BEGIN

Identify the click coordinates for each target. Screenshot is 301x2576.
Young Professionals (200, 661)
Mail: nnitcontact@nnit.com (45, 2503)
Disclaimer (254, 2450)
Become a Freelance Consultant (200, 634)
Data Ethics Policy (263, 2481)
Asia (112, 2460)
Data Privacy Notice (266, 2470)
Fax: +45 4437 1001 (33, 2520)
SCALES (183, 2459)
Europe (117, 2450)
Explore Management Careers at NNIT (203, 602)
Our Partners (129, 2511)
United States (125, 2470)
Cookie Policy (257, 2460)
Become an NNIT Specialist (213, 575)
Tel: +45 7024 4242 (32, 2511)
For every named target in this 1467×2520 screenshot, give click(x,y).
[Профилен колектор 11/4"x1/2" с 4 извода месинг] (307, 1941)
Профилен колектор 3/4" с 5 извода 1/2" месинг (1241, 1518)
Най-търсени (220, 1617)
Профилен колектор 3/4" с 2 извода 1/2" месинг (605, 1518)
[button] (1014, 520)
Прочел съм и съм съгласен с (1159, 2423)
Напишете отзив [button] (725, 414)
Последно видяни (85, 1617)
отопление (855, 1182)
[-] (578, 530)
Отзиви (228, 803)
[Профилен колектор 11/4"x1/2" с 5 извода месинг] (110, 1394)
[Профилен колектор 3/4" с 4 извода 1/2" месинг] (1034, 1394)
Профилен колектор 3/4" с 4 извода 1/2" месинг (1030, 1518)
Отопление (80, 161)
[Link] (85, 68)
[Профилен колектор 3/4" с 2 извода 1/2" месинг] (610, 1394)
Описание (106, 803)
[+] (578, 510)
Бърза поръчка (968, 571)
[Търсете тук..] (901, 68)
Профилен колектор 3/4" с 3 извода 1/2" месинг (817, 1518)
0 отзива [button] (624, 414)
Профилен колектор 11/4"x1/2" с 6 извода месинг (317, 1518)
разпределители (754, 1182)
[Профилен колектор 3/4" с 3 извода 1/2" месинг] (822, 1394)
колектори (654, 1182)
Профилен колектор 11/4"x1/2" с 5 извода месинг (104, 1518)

END

▶ _How to complete this task_: Your answer should consist only of the lines above between the line holding "Отзиви (228, 803)" and the line holding "месинг] (610, 1394)", inclusive, each transcribed exactly.

▶ _Expected output_:
Отзиви (228, 803)
[Профилен колектор 11/4"x1/2" с 5 извода месинг] (110, 1394)
[Профилен колектор 3/4" с 4 извода 1/2" месинг] (1034, 1394)
Профилен колектор 3/4" с 4 извода 1/2" месинг (1030, 1518)
Отопление (80, 161)
[Link] (85, 68)
[Профилен колектор 3/4" с 2 извода 1/2" месинг] (610, 1394)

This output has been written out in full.